| WHAT THE TASK ASKS |
You are asked to filter the data below and copy every line holding "computer".

| ENTRIES SUPPLIED |

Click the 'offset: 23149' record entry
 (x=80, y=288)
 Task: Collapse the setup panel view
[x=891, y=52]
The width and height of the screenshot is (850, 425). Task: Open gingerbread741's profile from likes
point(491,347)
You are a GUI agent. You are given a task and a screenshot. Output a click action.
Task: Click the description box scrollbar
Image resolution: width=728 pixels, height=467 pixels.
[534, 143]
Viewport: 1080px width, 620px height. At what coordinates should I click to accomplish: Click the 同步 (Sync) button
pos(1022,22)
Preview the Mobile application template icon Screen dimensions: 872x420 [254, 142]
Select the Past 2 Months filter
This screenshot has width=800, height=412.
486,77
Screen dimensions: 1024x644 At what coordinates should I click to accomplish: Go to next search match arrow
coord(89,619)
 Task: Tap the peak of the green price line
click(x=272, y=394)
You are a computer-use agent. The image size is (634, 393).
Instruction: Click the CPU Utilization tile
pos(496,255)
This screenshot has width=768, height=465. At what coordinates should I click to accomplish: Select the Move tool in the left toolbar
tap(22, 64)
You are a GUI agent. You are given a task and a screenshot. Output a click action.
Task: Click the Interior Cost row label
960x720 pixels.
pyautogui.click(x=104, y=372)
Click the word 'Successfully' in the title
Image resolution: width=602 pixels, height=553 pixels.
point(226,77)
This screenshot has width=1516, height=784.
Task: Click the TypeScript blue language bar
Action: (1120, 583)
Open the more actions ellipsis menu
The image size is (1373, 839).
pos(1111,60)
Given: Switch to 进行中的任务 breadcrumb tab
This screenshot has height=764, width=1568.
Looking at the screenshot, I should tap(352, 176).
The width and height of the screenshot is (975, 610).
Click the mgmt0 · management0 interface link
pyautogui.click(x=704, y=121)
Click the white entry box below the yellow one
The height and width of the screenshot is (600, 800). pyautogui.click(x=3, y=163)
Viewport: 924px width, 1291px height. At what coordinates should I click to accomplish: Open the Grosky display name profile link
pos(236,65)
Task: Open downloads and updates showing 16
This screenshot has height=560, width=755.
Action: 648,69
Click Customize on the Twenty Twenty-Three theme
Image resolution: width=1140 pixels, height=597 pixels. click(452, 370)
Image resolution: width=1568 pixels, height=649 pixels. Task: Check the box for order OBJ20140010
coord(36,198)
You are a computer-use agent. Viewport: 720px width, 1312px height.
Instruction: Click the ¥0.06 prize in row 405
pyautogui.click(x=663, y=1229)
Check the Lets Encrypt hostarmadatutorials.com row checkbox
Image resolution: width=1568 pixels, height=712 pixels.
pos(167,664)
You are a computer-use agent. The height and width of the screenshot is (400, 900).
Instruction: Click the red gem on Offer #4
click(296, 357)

| YOUR SOLUTION |
You are a computer-use agent. The image size is (634, 393).
You are a computer-use agent. Viewport: 720px width, 1312px height.
You are a computer-use agent. The height and width of the screenshot is (400, 900).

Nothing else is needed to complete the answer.